## Goal of the exercise:
In full and without deviation, write out the entries that follow.

(Stored records)

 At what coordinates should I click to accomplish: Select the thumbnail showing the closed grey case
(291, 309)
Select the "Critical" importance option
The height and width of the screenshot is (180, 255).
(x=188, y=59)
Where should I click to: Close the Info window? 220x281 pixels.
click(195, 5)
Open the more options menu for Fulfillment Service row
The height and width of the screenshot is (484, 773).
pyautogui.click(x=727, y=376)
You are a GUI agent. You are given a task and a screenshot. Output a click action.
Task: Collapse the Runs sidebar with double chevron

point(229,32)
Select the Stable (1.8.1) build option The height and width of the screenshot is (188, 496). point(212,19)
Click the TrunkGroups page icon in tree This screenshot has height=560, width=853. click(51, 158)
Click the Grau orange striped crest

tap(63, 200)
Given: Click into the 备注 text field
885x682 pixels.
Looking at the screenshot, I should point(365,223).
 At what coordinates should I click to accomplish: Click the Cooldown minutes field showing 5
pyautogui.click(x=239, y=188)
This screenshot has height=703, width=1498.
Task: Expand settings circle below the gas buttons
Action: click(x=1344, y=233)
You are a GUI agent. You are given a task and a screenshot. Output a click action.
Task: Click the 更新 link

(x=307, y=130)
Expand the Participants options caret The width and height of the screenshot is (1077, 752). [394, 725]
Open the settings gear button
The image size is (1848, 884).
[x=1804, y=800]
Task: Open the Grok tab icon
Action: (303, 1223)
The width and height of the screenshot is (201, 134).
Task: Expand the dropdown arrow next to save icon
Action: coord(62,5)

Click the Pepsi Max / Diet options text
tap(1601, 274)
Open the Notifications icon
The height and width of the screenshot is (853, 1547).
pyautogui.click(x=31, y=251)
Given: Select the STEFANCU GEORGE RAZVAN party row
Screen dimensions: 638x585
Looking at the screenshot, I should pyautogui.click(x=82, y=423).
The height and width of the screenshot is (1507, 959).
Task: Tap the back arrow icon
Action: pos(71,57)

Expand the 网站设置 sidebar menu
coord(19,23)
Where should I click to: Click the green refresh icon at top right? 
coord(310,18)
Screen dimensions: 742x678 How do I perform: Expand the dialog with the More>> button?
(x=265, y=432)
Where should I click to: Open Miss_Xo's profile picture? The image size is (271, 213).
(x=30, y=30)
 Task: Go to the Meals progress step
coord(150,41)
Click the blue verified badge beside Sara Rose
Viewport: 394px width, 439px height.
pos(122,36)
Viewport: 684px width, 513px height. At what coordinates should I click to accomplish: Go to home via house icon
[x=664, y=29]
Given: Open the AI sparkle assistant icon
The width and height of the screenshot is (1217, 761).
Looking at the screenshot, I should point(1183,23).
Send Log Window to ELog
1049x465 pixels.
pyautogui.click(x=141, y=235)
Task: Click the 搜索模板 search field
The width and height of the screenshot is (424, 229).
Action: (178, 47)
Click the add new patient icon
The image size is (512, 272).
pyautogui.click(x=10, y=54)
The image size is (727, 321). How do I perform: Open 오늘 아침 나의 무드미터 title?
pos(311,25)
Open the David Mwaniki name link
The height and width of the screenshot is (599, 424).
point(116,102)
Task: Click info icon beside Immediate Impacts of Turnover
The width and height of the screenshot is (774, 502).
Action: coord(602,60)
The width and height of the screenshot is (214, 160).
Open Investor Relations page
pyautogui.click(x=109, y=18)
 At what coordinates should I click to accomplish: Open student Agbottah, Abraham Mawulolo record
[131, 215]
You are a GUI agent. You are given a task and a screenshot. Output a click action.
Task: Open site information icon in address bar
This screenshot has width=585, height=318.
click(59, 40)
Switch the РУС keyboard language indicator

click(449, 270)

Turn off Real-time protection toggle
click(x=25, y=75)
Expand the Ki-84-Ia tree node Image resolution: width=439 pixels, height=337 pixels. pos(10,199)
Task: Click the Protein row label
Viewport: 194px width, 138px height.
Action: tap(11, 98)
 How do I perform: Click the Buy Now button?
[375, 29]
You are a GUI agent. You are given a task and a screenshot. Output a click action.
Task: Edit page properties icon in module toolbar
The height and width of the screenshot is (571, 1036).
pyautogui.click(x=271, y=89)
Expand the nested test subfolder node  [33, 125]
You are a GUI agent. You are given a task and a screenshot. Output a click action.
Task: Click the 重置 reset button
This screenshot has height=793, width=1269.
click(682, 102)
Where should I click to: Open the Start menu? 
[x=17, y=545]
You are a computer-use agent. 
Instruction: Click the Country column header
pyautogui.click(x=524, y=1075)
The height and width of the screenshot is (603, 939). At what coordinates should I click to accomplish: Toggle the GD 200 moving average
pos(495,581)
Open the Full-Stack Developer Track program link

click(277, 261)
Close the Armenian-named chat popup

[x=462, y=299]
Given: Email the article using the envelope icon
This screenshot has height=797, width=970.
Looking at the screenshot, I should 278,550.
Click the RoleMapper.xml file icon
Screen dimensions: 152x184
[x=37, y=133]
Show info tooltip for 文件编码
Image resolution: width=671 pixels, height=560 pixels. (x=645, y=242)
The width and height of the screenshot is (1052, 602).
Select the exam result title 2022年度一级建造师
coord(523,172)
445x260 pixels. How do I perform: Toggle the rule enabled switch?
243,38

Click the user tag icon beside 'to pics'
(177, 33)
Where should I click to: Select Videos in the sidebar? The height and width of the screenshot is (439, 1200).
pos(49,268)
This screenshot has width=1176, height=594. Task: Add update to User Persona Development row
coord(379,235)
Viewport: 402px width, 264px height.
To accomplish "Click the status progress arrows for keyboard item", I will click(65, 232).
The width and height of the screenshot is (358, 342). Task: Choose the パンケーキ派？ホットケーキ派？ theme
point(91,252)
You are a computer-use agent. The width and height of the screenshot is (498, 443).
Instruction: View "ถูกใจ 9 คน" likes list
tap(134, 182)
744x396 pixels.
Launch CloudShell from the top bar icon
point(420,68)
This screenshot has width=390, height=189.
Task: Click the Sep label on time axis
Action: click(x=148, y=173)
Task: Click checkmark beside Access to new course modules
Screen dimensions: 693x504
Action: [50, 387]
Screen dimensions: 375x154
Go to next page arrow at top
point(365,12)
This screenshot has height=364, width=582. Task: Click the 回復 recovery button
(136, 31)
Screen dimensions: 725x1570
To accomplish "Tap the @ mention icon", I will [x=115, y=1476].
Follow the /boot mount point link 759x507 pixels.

## Solution:
 At what coordinates should I click to accomplish: Select the thumbnail showing the closed grey case
(291, 309)
Select the "Critical" importance option
The height and width of the screenshot is (180, 255).
(x=188, y=59)
Where should I click to: Close the Info window? 220x281 pixels.
click(195, 5)
Open the more options menu for Fulfillment Service row
The height and width of the screenshot is (484, 773).
pyautogui.click(x=727, y=376)
You are a GUI agent. You are given a task and a screenshot. Output a click action.
Task: Collapse the Runs sidebar with double chevron

point(229,32)
Select the Stable (1.8.1) build option The height and width of the screenshot is (188, 496). point(212,19)
Click the TrunkGroups page icon in tree This screenshot has height=560, width=853. click(51, 158)
Click the Grau orange striped crest

tap(63, 200)
Given: Click into the 备注 text field
885x682 pixels.
Looking at the screenshot, I should point(365,223).
 At what coordinates should I click to accomplish: Click the Cooldown minutes field showing 5
pyautogui.click(x=239, y=188)
This screenshot has height=703, width=1498.
Task: Expand settings circle below the gas buttons
Action: click(x=1344, y=233)
You are a GUI agent. You are given a task and a screenshot. Output a click action.
Task: Click the 更新 link

(x=307, y=130)
Expand the Participants options caret The width and height of the screenshot is (1077, 752). [394, 725]
Open the settings gear button
The image size is (1848, 884).
[x=1804, y=800]
Task: Open the Grok tab icon
Action: (303, 1223)
The width and height of the screenshot is (201, 134).
Task: Expand the dropdown arrow next to save icon
Action: coord(62,5)

Click the Pepsi Max / Diet options text
tap(1601, 274)
Open the Notifications icon
The height and width of the screenshot is (853, 1547).
pyautogui.click(x=31, y=251)
Given: Select the STEFANCU GEORGE RAZVAN party row
Screen dimensions: 638x585
Looking at the screenshot, I should pyautogui.click(x=82, y=423).
The height and width of the screenshot is (1507, 959).
Task: Tap the back arrow icon
Action: pos(71,57)

Expand the 网站设置 sidebar menu
coord(19,23)
Where should I click to: Click the green refresh icon at top right? 
coord(310,18)
Screen dimensions: 742x678 How do I perform: Expand the dialog with the More>> button?
(x=265, y=432)
Where should I click to: Open Miss_Xo's profile picture? The image size is (271, 213).
(x=30, y=30)
 Task: Go to the Meals progress step
coord(150,41)
Click the blue verified badge beside Sara Rose
Viewport: 394px width, 439px height.
pos(122,36)
Viewport: 684px width, 513px height. At what coordinates should I click to accomplish: Go to home via house icon
[x=664, y=29]
Given: Open the AI sparkle assistant icon
The width and height of the screenshot is (1217, 761).
Looking at the screenshot, I should point(1183,23).
Send Log Window to ELog
1049x465 pixels.
pyautogui.click(x=141, y=235)
Task: Click the 搜索模板 search field
The width and height of the screenshot is (424, 229).
Action: (178, 47)
Click the add new patient icon
The image size is (512, 272).
pyautogui.click(x=10, y=54)
The image size is (727, 321). How do I perform: Open 오늘 아침 나의 무드미터 title?
pos(311,25)
Open the David Mwaniki name link
The height and width of the screenshot is (599, 424).
point(116,102)
Task: Click info icon beside Immediate Impacts of Turnover
The width and height of the screenshot is (774, 502).
Action: coord(602,60)
The width and height of the screenshot is (214, 160).
Open Investor Relations page
pyautogui.click(x=109, y=18)
 At what coordinates should I click to accomplish: Open student Agbottah, Abraham Mawulolo record
[131, 215]
You are a GUI agent. You are given a task and a screenshot. Output a click action.
Task: Open site information icon in address bar
This screenshot has width=585, height=318.
click(59, 40)
Switch the РУС keyboard language indicator

click(449, 270)

Turn off Real-time protection toggle
click(x=25, y=75)
Expand the Ki-84-Ia tree node Image resolution: width=439 pixels, height=337 pixels. pos(10,199)
Task: Click the Protein row label
Viewport: 194px width, 138px height.
Action: tap(11, 98)
 How do I perform: Click the Buy Now button?
[375, 29]
You are a GUI agent. You are given a task and a screenshot. Output a click action.
Task: Edit page properties icon in module toolbar
The height and width of the screenshot is (571, 1036).
pyautogui.click(x=271, y=89)
Expand the nested test subfolder node  [33, 125]
You are a GUI agent. You are given a task and a screenshot. Output a click action.
Task: Click the 重置 reset button
This screenshot has height=793, width=1269.
click(682, 102)
Where should I click to: Open the Start menu? 
[x=17, y=545]
You are a computer-use agent. 
Instruction: Click the Country column header
pyautogui.click(x=524, y=1075)
The height and width of the screenshot is (603, 939). At what coordinates should I click to accomplish: Toggle the GD 200 moving average
pos(495,581)
Open the Full-Stack Developer Track program link

click(277, 261)
Close the Armenian-named chat popup

[x=462, y=299]
Given: Email the article using the envelope icon
This screenshot has height=797, width=970.
Looking at the screenshot, I should 278,550.
Click the RoleMapper.xml file icon
Screen dimensions: 152x184
[x=37, y=133]
Show info tooltip for 文件编码
Image resolution: width=671 pixels, height=560 pixels. (x=645, y=242)
The width and height of the screenshot is (1052, 602).
Select the exam result title 2022年度一级建造师
coord(523,172)
445x260 pixels. How do I perform: Toggle the rule enabled switch?
243,38

Click the user tag icon beside 'to pics'
(177, 33)
Where should I click to: Select Videos in the sidebar? The height and width of the screenshot is (439, 1200).
pos(49,268)
This screenshot has width=1176, height=594. Task: Add update to User Persona Development row
coord(379,235)
Viewport: 402px width, 264px height.
To accomplish "Click the status progress arrows for keyboard item", I will click(65, 232).
The width and height of the screenshot is (358, 342). Task: Choose the パンケーキ派？ホットケーキ派？ theme
point(91,252)
You are a computer-use agent. The width and height of the screenshot is (498, 443).
Instruction: View "ถูกใจ 9 คน" likes list
tap(134, 182)
744x396 pixels.
Launch CloudShell from the top bar icon
point(420,68)
This screenshot has width=390, height=189.
Task: Click the Sep label on time axis
Action: click(x=148, y=173)
Task: Click checkmark beside Access to new course modules
Screen dimensions: 693x504
Action: [50, 387]
Screen dimensions: 375x154
Go to next page arrow at top
point(365,12)
This screenshot has height=364, width=582. Task: Click the 回復 recovery button
(136, 31)
Screen dimensions: 725x1570
To accomplish "Tap the @ mention icon", I will [x=115, y=1476].
Follow the /boot mount point link 759x507 pixels.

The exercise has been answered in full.